Data records
Segment Open

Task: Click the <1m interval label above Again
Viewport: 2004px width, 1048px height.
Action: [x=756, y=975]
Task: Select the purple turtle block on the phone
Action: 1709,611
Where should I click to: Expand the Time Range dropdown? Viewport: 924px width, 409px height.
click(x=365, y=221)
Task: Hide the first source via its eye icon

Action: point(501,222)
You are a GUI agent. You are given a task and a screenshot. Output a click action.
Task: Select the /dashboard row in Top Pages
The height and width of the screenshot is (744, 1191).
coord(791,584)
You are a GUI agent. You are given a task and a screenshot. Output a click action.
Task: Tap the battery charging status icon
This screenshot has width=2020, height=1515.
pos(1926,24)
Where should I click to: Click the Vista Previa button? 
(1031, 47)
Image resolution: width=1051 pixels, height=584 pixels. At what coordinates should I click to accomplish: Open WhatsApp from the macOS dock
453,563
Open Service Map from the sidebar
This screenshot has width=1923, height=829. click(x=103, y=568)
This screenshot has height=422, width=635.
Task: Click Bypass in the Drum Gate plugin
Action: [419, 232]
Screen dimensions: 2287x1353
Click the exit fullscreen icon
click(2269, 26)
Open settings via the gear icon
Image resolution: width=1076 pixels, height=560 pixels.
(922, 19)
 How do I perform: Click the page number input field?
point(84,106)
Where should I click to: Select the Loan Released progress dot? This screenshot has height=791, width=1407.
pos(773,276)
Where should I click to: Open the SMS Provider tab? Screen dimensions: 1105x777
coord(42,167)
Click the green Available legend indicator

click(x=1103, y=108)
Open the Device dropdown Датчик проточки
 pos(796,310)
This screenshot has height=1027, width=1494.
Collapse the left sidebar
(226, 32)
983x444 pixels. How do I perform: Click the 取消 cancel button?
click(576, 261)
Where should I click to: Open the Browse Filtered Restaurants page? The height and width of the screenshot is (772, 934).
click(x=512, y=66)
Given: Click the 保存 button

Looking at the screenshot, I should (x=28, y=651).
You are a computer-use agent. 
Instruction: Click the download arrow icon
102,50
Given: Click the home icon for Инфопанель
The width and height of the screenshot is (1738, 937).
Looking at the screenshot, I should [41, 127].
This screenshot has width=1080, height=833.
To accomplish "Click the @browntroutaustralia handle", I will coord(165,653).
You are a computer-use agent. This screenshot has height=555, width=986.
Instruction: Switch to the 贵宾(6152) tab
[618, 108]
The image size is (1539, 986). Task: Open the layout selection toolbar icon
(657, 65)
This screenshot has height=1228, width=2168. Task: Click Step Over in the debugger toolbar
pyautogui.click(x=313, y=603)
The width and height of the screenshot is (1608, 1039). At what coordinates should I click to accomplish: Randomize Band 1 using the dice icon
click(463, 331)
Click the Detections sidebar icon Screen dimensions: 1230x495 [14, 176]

Segment Closed

Exercise details
Each line above with the string "agent" in it should be located and copied.

Response
You are a GUI agent. You are given a task and a screenshot. Output a click action.
You are a GUI agent. You are given a task and a screenshot. Output a click action.
You are a computer-use agent. 
You are a computer-use agent. This screenshot has height=555, width=986.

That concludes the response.